▶ What is required: Print every one of the lines below word for word, without changing anything.

▶ Dataset entries:
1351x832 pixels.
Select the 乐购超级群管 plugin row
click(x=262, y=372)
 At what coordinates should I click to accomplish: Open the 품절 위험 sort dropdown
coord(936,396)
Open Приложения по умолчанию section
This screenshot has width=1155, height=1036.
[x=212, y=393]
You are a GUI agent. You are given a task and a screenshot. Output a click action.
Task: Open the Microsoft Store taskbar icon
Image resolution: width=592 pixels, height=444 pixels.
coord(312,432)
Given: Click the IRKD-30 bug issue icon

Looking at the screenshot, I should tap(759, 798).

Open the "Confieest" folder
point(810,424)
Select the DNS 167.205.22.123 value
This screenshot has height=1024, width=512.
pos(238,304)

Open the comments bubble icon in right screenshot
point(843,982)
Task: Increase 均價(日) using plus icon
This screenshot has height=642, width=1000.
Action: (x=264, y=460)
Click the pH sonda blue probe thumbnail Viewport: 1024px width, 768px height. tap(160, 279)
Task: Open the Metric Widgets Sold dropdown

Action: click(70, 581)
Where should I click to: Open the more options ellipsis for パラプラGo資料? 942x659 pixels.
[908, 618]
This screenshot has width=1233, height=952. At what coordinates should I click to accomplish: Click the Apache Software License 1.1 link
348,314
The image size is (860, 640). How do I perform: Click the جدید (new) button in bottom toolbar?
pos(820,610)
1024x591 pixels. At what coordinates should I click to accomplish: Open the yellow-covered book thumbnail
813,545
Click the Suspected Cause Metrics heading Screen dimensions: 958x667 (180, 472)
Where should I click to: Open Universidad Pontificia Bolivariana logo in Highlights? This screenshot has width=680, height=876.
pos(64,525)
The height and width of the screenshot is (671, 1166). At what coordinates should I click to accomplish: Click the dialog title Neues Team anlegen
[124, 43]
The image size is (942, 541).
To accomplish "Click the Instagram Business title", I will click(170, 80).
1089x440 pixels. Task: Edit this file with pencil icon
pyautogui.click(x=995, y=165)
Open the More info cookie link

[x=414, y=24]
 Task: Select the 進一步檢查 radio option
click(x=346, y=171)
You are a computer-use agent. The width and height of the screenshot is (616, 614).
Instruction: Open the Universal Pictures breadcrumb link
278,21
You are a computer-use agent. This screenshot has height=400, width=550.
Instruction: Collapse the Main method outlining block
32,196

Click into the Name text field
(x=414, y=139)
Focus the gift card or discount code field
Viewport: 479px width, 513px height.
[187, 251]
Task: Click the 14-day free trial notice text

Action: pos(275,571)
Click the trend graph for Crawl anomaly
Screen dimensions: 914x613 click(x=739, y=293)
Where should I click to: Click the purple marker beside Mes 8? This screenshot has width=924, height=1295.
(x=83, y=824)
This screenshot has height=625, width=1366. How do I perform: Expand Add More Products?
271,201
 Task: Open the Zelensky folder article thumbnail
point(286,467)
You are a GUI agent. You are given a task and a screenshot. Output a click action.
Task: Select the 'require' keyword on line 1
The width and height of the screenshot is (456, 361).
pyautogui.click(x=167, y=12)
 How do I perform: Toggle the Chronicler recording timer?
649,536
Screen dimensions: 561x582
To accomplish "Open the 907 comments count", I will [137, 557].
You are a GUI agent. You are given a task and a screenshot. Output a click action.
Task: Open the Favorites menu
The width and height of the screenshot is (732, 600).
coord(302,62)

▶ Task result:
1351x832 pixels.
Select the 乐购超级群管 plugin row
click(x=262, y=372)
 At what coordinates should I click to accomplish: Open the 품절 위험 sort dropdown
coord(936,396)
Open Приложения по умолчанию section
This screenshot has width=1155, height=1036.
[x=212, y=393]
You are a GUI agent. You are given a task and a screenshot. Output a click action.
Task: Open the Microsoft Store taskbar icon
Image resolution: width=592 pixels, height=444 pixels.
coord(312,432)
Given: Click the IRKD-30 bug issue icon

Looking at the screenshot, I should tap(759, 798).

Open the "Confieest" folder
point(810,424)
Select the DNS 167.205.22.123 value
This screenshot has height=1024, width=512.
pos(238,304)

Open the comments bubble icon in right screenshot
point(843,982)
Task: Increase 均價(日) using plus icon
This screenshot has height=642, width=1000.
Action: (x=264, y=460)
Click the pH sonda blue probe thumbnail Viewport: 1024px width, 768px height. tap(160, 279)
Task: Open the Metric Widgets Sold dropdown

Action: click(70, 581)
Where should I click to: Open the more options ellipsis for パラプラGo資料? 942x659 pixels.
[908, 618]
This screenshot has width=1233, height=952. At what coordinates should I click to accomplish: Click the Apache Software License 1.1 link
348,314
The image size is (860, 640). How do I perform: Click the جدید (new) button in bottom toolbar?
pos(820,610)
1024x591 pixels. At what coordinates should I click to accomplish: Open the yellow-covered book thumbnail
813,545
Click the Suspected Cause Metrics heading Screen dimensions: 958x667 (180, 472)
Where should I click to: Open Universidad Pontificia Bolivariana logo in Highlights? This screenshot has width=680, height=876.
pos(64,525)
The height and width of the screenshot is (671, 1166). At what coordinates should I click to accomplish: Click the dialog title Neues Team anlegen
[124, 43]
The image size is (942, 541).
To accomplish "Click the Instagram Business title", I will click(170, 80).
1089x440 pixels. Task: Edit this file with pencil icon
pyautogui.click(x=995, y=165)
Open the More info cookie link

[x=414, y=24]
 Task: Select the 進一步檢查 radio option
click(x=346, y=171)
You are a computer-use agent. The width and height of the screenshot is (616, 614).
Instruction: Open the Universal Pictures breadcrumb link
278,21
You are a computer-use agent. This screenshot has height=400, width=550.
Instruction: Collapse the Main method outlining block
32,196

Click into the Name text field
(x=414, y=139)
Focus the gift card or discount code field
Viewport: 479px width, 513px height.
[187, 251]
Task: Click the 14-day free trial notice text

Action: pos(275,571)
Click the trend graph for Crawl anomaly
Screen dimensions: 914x613 click(x=739, y=293)
Where should I click to: Click the purple marker beside Mes 8? This screenshot has width=924, height=1295.
(x=83, y=824)
This screenshot has height=625, width=1366. How do I perform: Expand Add More Products?
271,201
 Task: Open the Zelensky folder article thumbnail
point(286,467)
You are a GUI agent. You are given a task and a screenshot. Output a click action.
Task: Select the 'require' keyword on line 1
The width and height of the screenshot is (456, 361).
pyautogui.click(x=167, y=12)
 How do I perform: Toggle the Chronicler recording timer?
649,536
Screen dimensions: 561x582
To accomplish "Open the 907 comments count", I will [137, 557].
You are a GUI agent. You are given a task and a screenshot. Output a click action.
Task: Open the Favorites menu
The width and height of the screenshot is (732, 600).
coord(302,62)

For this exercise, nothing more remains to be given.